### RECORDS PROVIDED
────────────────
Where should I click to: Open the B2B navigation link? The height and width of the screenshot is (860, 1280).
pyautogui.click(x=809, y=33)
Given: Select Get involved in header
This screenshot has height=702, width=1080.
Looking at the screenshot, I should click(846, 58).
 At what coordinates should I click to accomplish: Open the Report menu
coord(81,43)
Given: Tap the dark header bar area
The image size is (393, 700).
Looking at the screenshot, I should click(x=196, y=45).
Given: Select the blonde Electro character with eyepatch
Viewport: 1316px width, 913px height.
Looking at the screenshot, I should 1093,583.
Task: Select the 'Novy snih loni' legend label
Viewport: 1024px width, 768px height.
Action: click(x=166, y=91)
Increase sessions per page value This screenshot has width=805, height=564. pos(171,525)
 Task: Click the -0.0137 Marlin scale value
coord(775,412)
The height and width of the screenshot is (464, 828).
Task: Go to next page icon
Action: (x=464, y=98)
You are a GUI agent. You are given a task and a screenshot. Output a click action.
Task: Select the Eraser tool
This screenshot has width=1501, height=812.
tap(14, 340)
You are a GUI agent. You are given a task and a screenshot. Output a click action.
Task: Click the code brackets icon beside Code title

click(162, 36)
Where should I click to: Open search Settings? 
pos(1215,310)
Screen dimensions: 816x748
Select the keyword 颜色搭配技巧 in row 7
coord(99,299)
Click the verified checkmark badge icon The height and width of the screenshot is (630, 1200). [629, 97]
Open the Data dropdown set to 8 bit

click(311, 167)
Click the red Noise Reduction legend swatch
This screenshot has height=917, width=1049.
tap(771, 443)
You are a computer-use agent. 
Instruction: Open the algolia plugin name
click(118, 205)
────────────────
All of the data must be written out again, exactly as it stands.

Where should I click to: Open the B2B navigation link? The height and width of the screenshot is (860, 1280).
pyautogui.click(x=809, y=33)
Given: Select Get involved in header
This screenshot has height=702, width=1080.
Looking at the screenshot, I should click(846, 58).
 At what coordinates should I click to accomplish: Open the Report menu
coord(81,43)
Given: Tap the dark header bar area
The image size is (393, 700).
Looking at the screenshot, I should click(x=196, y=45).
Given: Select the blonde Electro character with eyepatch
Viewport: 1316px width, 913px height.
Looking at the screenshot, I should 1093,583.
Task: Select the 'Novy snih loni' legend label
Viewport: 1024px width, 768px height.
Action: click(x=166, y=91)
Increase sessions per page value This screenshot has width=805, height=564. pos(171,525)
 Task: Click the -0.0137 Marlin scale value
coord(775,412)
The height and width of the screenshot is (464, 828).
Task: Go to next page icon
Action: (x=464, y=98)
You are a GUI agent. You are given a task and a screenshot. Output a click action.
Task: Select the Eraser tool
This screenshot has width=1501, height=812.
tap(14, 340)
You are a GUI agent. You are given a task and a screenshot. Output a click action.
Task: Click the code brackets icon beside Code title

click(162, 36)
Where should I click to: Open search Settings? 
pos(1215,310)
Screen dimensions: 816x748
Select the keyword 颜色搭配技巧 in row 7
coord(99,299)
Click the verified checkmark badge icon The height and width of the screenshot is (630, 1200). [629, 97]
Open the Data dropdown set to 8 bit

click(311, 167)
Click the red Noise Reduction legend swatch
This screenshot has height=917, width=1049.
tap(771, 443)
You are a computer-use agent. 
Instruction: Open the algolia plugin name
click(118, 205)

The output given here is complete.